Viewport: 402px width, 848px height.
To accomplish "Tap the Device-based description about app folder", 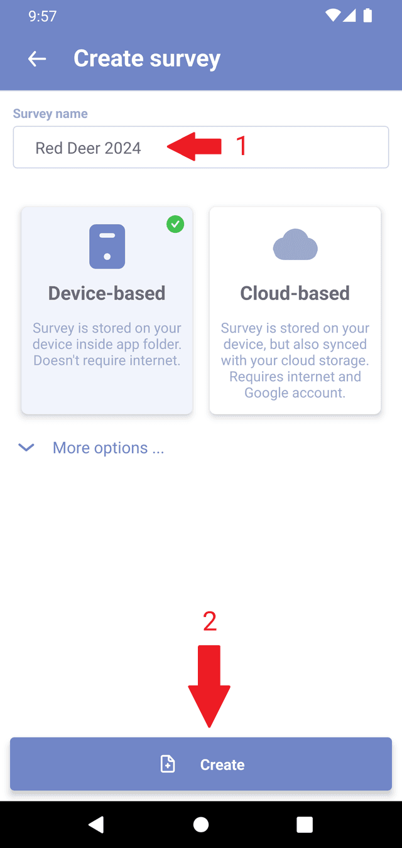I will [107, 344].
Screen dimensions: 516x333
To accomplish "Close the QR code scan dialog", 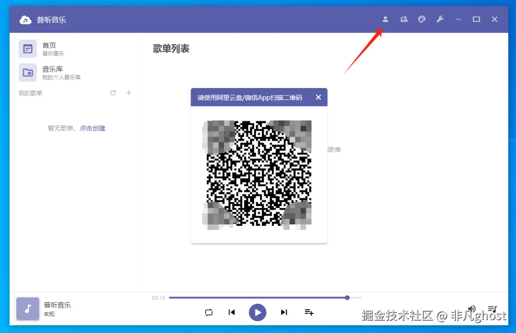I will click(318, 97).
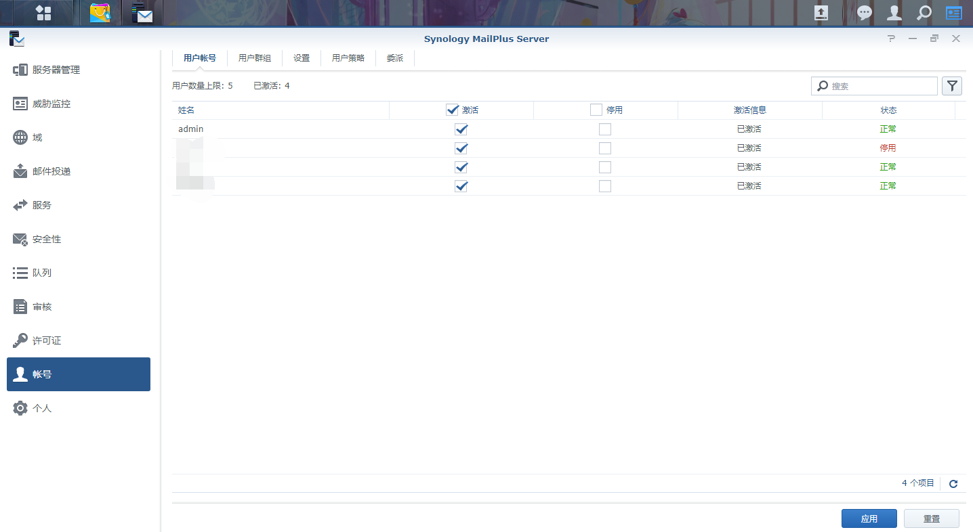Uncheck 激活 checkbox for admin
This screenshot has height=532, width=973.
[461, 129]
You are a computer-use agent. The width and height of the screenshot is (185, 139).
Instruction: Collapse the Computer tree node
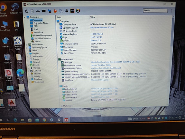pos(25,17)
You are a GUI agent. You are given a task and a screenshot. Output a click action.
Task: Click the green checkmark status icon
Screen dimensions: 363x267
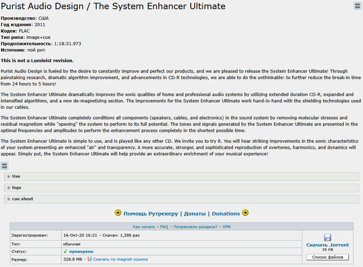click(x=65, y=251)
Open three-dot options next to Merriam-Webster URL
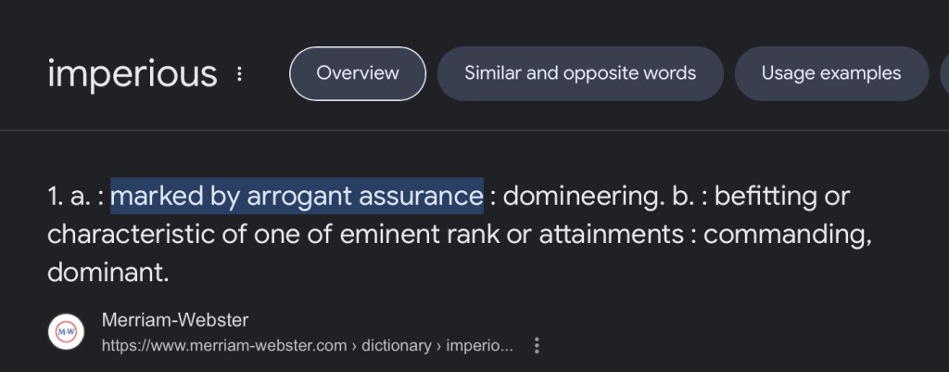The image size is (949, 372). click(537, 345)
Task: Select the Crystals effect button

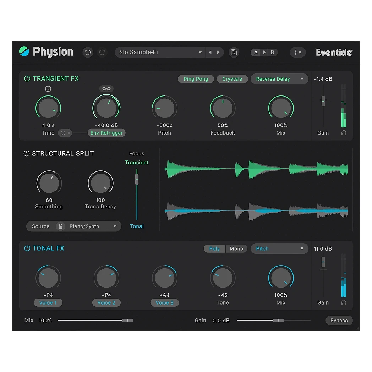Action: click(232, 79)
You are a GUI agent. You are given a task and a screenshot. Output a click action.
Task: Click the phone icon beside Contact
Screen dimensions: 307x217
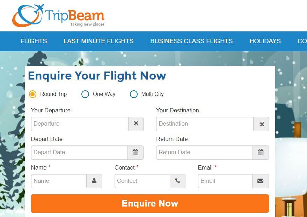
=-=-=-=-=
### Work task
Nothing but the lines from the line with "Screen dimensions: 363x267" through the last line of the listing above should be repeated, and pictures should be left out.

### Your response
Screen dimensions: 363x267
click(x=65, y=251)
Open three-dot options next to Merriam-Webster URL
The image size is (949, 372). click(537, 345)
Task: Select the Crystals effect button

Action: click(232, 79)
You are a GUI agent. You are given a task and a screenshot. Output a click action.
Task: Click the phone icon beside Contact
Screen dimensions: 307x217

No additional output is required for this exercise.